Dans un document publié cette semaine, le HCP présente ce chèque comme une réponse à la montée de la fast fashion, qui, malgré ses pratiques souvent critiquées, continue de séduire les consommateurs français, notamment en raison de ses prix attractifs. Des marques comme Zara, SHEIN et H&M dominent le marché, captant jusqu'à 40 % des ventes de mode en France, surtout à une époque où l'inflation fragilise les budgets des ménages.

Ce dispositif, inspiré de modèles tels que les chèques vacances ou les titres-restaurant, pourrait permettre aux employés de bénéficier d'une aide financière pour des achats vestimentaires respectueux de l'environnement. Cependant, le HCP semble ignorer les véritables enjeux économiques en dont souffrent les Français, en se concentrant sur une solution d'apparence pratique. Comme l'explique l’économiste Nicolas Marques, directeur de l’institut Molinari, "on aimerait voir davantage d'initiatives qui s'attaquent aux racines du problème, plutôt qu’à des remèdes superficiels".

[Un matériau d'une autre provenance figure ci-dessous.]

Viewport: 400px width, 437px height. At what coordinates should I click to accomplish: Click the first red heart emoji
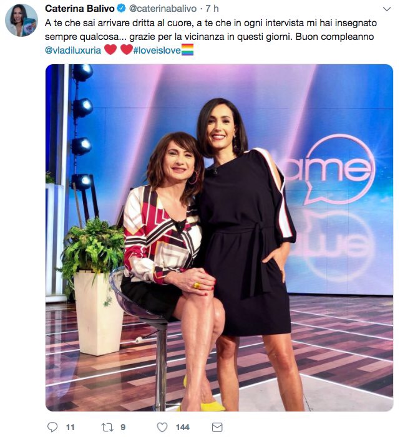coord(110,50)
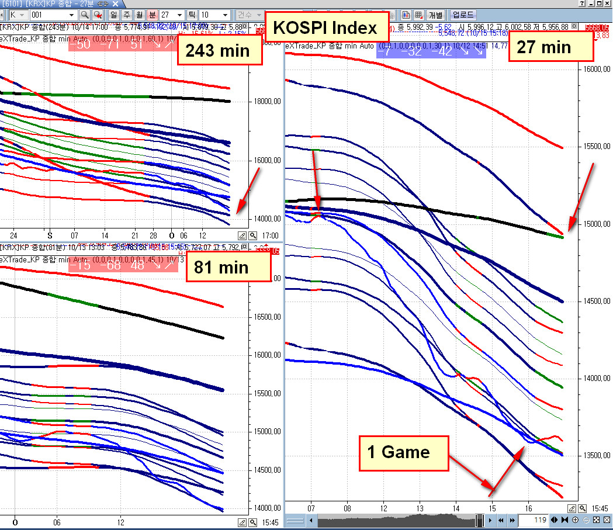Click the red-marked magnifier search icon
This screenshot has height=530, width=613.
98,15
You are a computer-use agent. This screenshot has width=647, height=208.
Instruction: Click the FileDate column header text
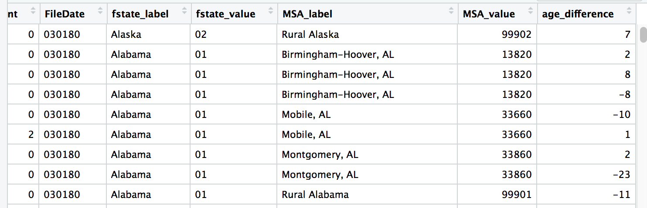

Les critiques de cette proposition ne manquent pas. Certains experts estiment que ce chèque pourrait rapidement être détourné de son objectif initial, comme en témoigne l'exemple belge, où les éco-chèques ont été utilisés pour acheter des produits qui n’ont rien à voir avec l'écologie. En 2022, le gouvernement belge a même envisagé de supprimer ces éco-chèques en raison d'un usage inapproprié.

Une autre question clé est le financement de l'éco-chèque : le coût serait en partie supporté par les employeurs, tandis qu'une liste précise d'articles éligibles serait définie selon des critères environnementaux. Ces critères seront élaborés par l'ADEME, une autre agence publique, souvent critiquée pour sa méthodologie. Cela soulève des doutes quant à l'efficacité et à la transparence des critères de sélection.

Face à cette complexité, certains pourraient se demander si une simple réduction des prélèvements obligatoires ne serait pas une solution plus directe et efficace pour améliorer le pouvoir d'achat des Français. À une époque où les défis économiques s'accumulent, le besoin d'une approche stratégique et cohérente devient de plus en plus pressant.